Os bancos de fomento, no entanto, seguem como uma fonte importante de recursos, principalmente para projetos nas regiões Norte e Nordeste, que têm acesso a recursos subsidiados de fundos de desenvolvimento regional.

A Equatorial Energia, por exemplo, assegurou empréstimos do BNDES para dois projetos de transmissão em andamento, enquanto outros quatro empreendimentos da empresa no setor serão financiados com fundos do BNB e debêntures e dois com recursos do Fundo de Desenvolvimento da Amazônia e debêntures.

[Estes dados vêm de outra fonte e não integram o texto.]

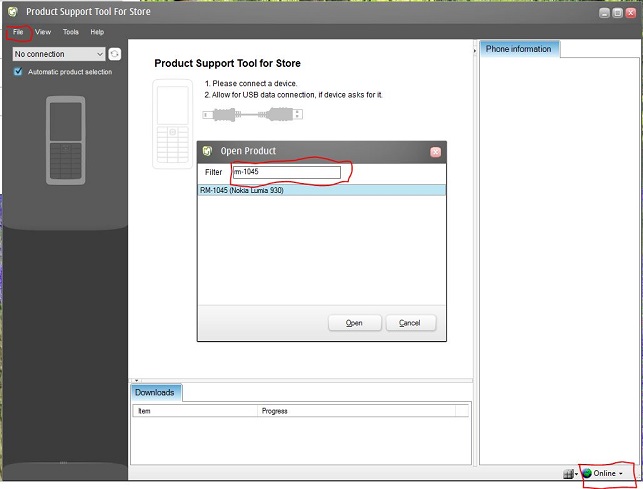Viewport: 643px width, 489px height.
Task: Open the No connection dropdown
Action: [58, 54]
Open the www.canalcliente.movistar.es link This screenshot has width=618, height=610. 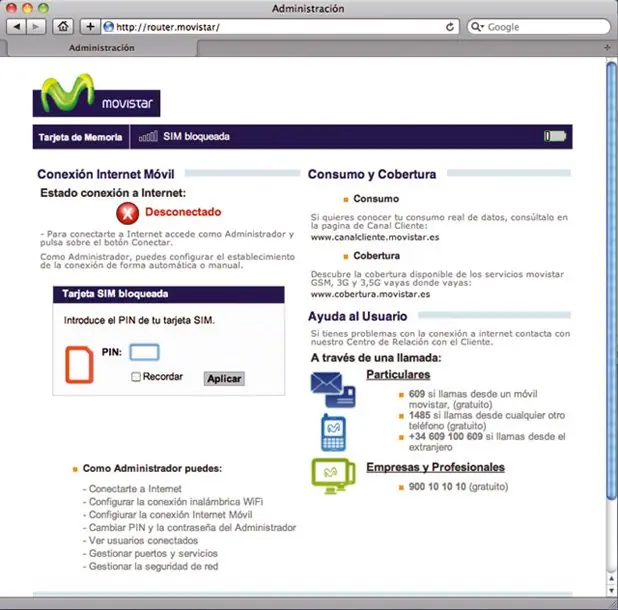point(375,237)
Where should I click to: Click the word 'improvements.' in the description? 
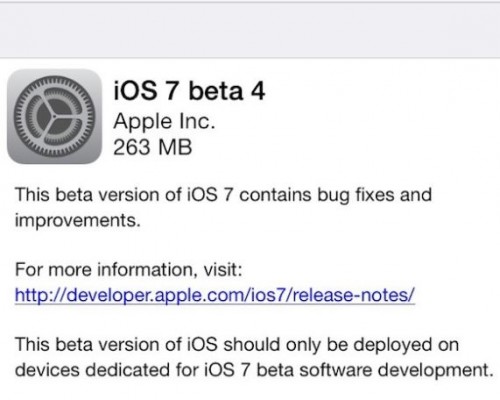(78, 220)
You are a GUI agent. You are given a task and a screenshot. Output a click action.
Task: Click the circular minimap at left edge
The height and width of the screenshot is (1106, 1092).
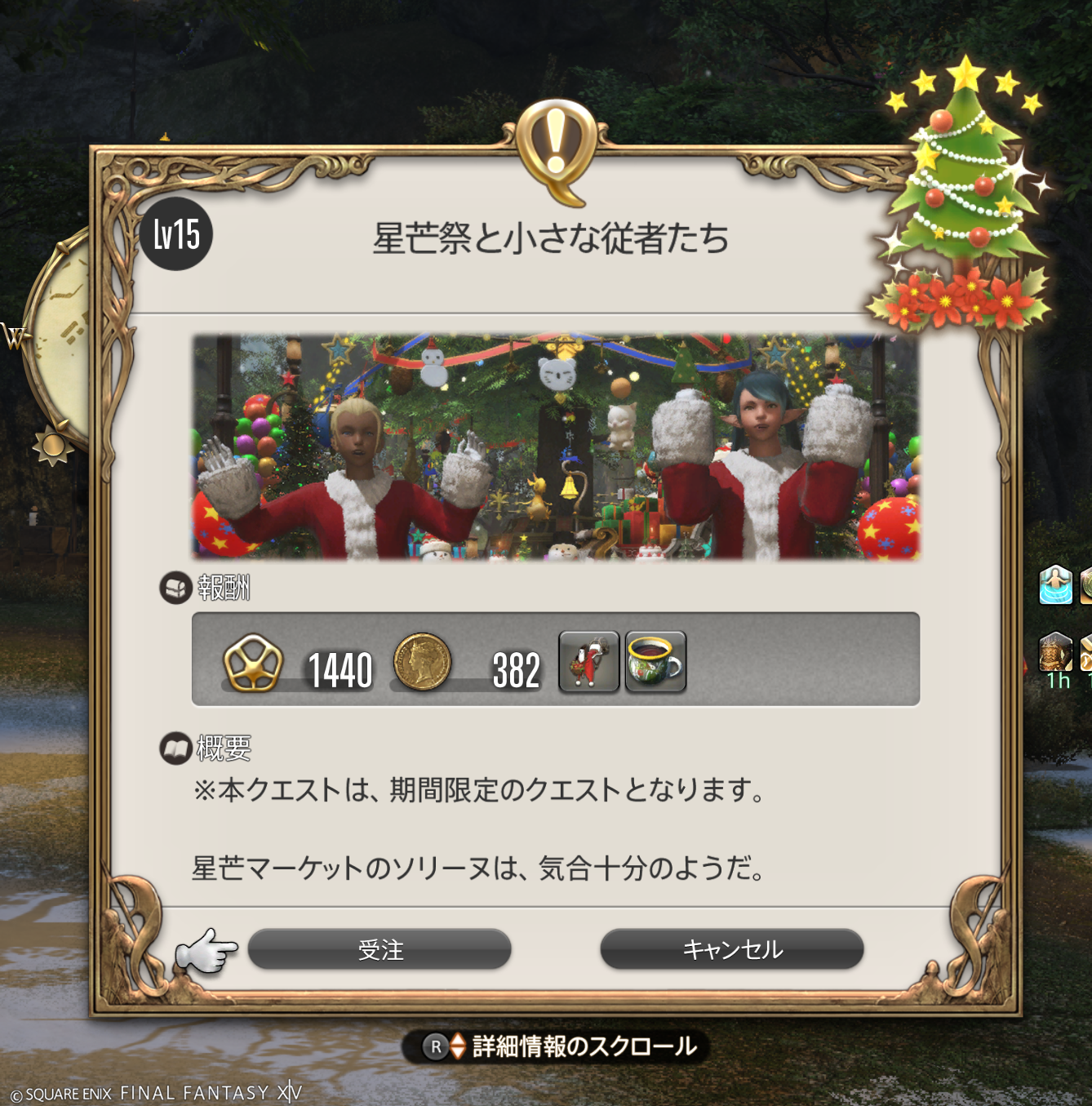click(57, 335)
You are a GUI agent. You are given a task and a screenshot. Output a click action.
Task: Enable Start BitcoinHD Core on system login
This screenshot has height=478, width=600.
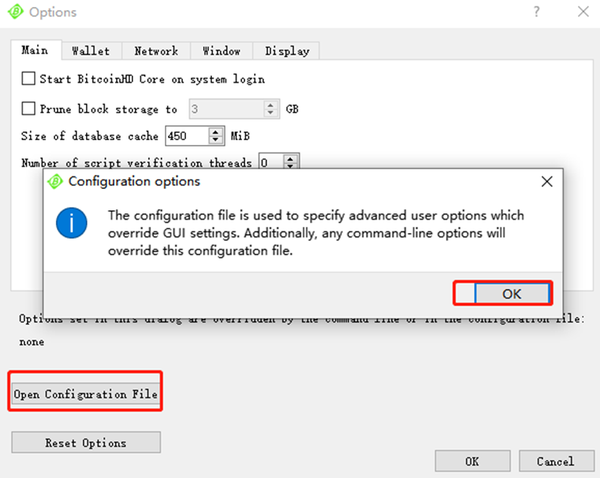pos(28,78)
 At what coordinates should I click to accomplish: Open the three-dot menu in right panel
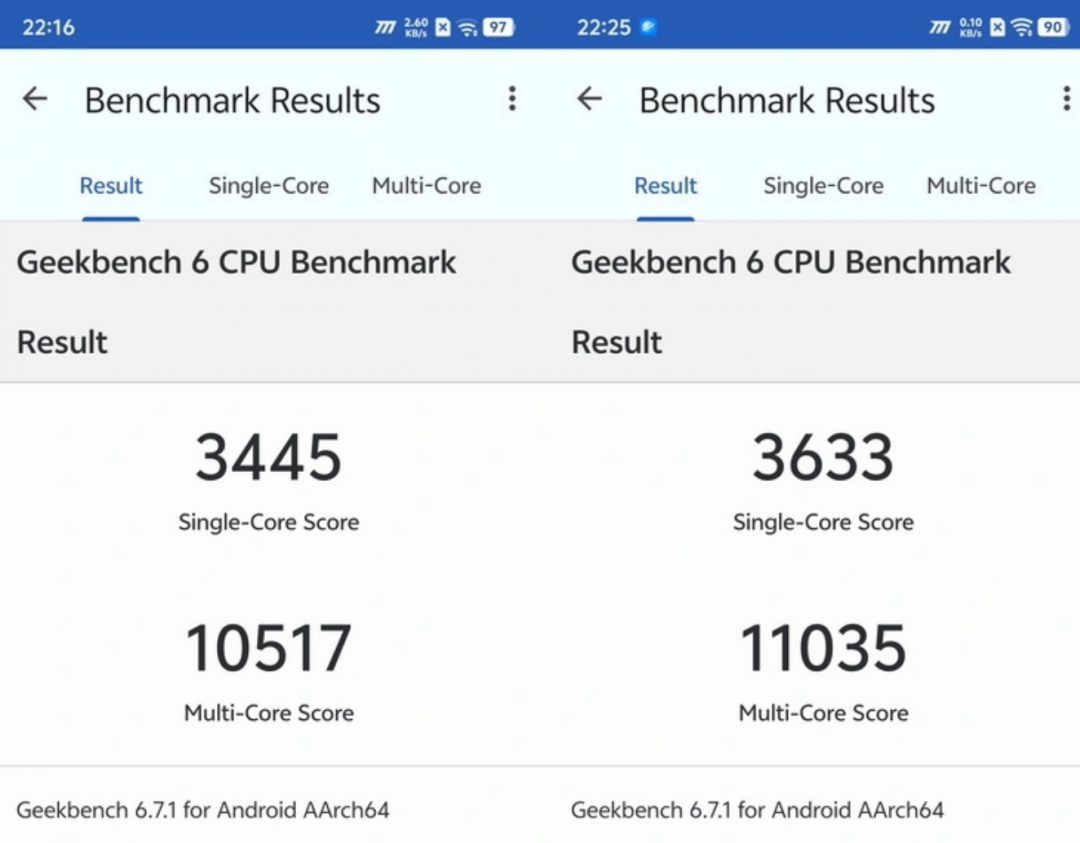1066,98
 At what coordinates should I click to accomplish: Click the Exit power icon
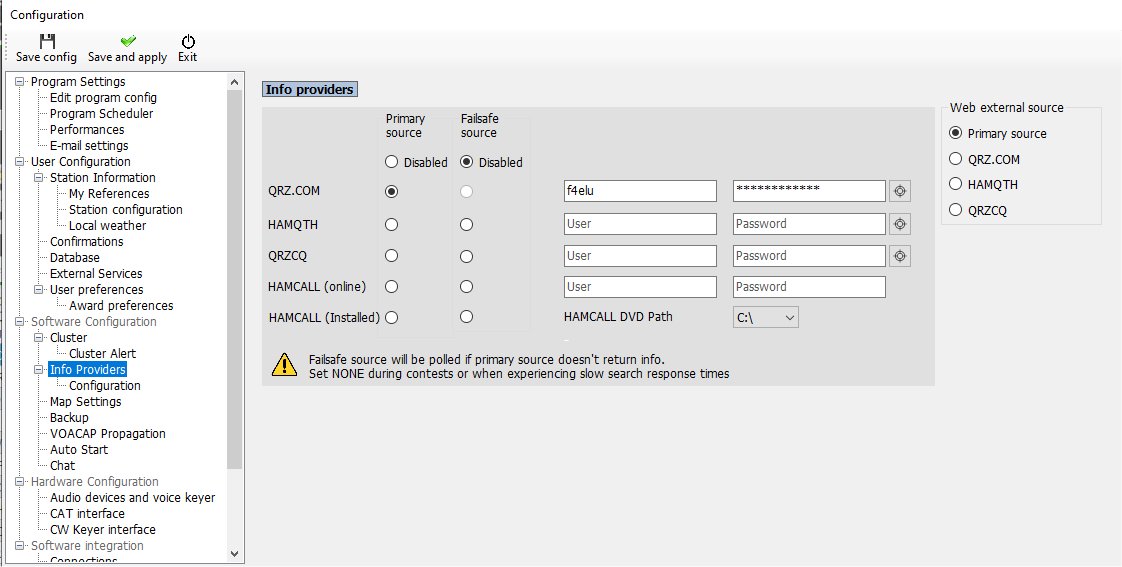click(x=187, y=41)
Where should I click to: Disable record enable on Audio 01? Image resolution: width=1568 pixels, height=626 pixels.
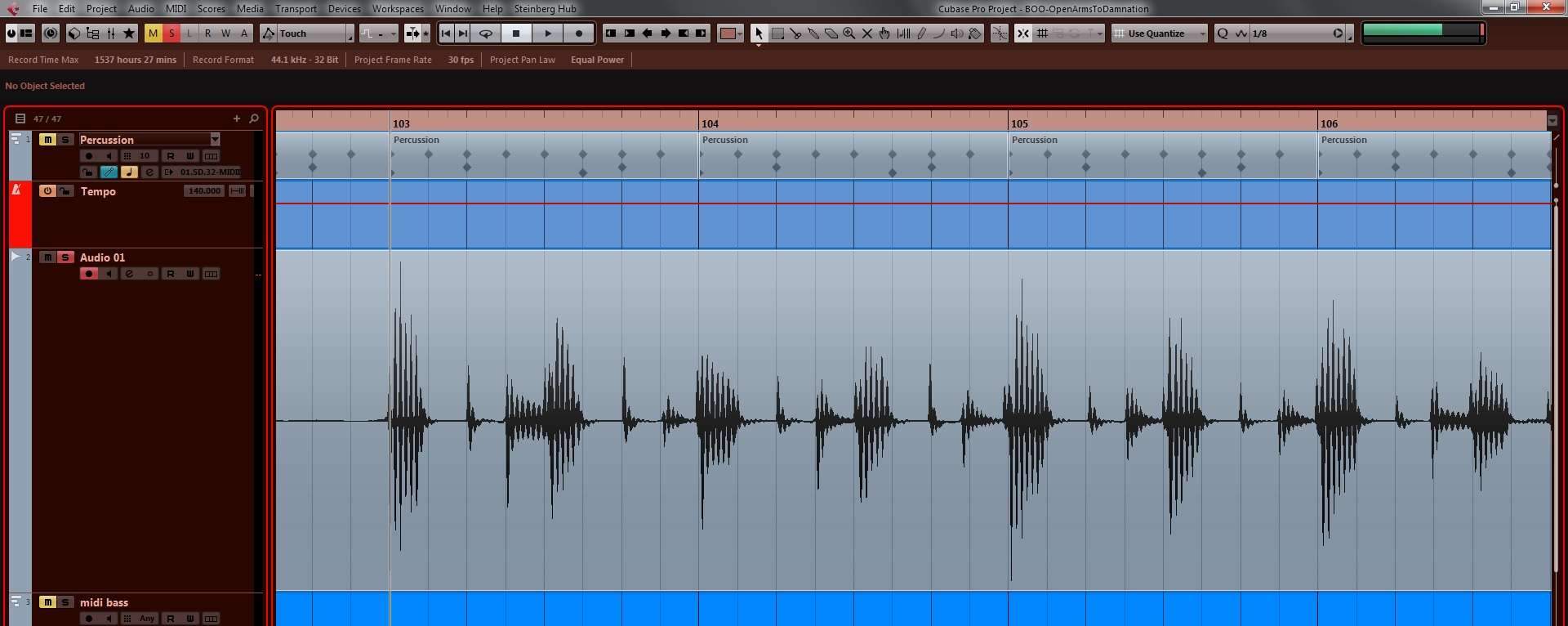[x=89, y=274]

“Frente ao pico que houve no passado, a participação do BNDES diminuiu. Hoje isso já se divide com outras fontes, a principal delas o mercado de capitais, mas o BNDES ainda conta com uma parcela importante, assim como os bancos regionais de fomento”, disse Girão, do Itaú BBA.

As operações de projetos de eletricidade e gás contratadas junto ao BNDES somaram 25,6 bilhões de reais em 2018, bem acima dos 15,7 bilhões de reais de 2017 e da mínima de 8,2 bilhões em 2016, mas distantes do recorde de 39,8 bilhões em 2012.

“A tendência de encolhimento é clara, ela vem acontecendo e veio para ficar, mas não está no cenário o BNDES deixar de ter um papel no setor”, disse o pesquisador do Grupo de Estudos do Setor Elétrico da Universidade Federal do Rio de Janeiro (Gesel-UFRJ), Roberto Brandão.

Ele lembrou que o próprio BNDES passou a incentivar a emissão de debêntures por projetos apoiados pelo banco, principalmente a partir de 2015, com financiamentos via mercado ganhando força extra recentemente pela queda nas taxas de juros.

“O diferencial de custo já não existe em muitas ocasiões”, disse.

Nesse cenário, o BNDES poderia eventualmente aproveitar para focar a atuação em projetos mais complexos, que poderiam ter maiores dificuldades para obter recursos no mercado, acrescentou Brandão.

O novo presidente do BNDES, Gustavo Montezano, disse ao assumir o cargo em julho que pretende reestruturar a instituição, focando o apoio ao governo em privatizações. Ele afirmou na ocasião, no entanto, que a participação do banco pode ser necessária em concessões de serviços públicos como saneamento e infraestrutura.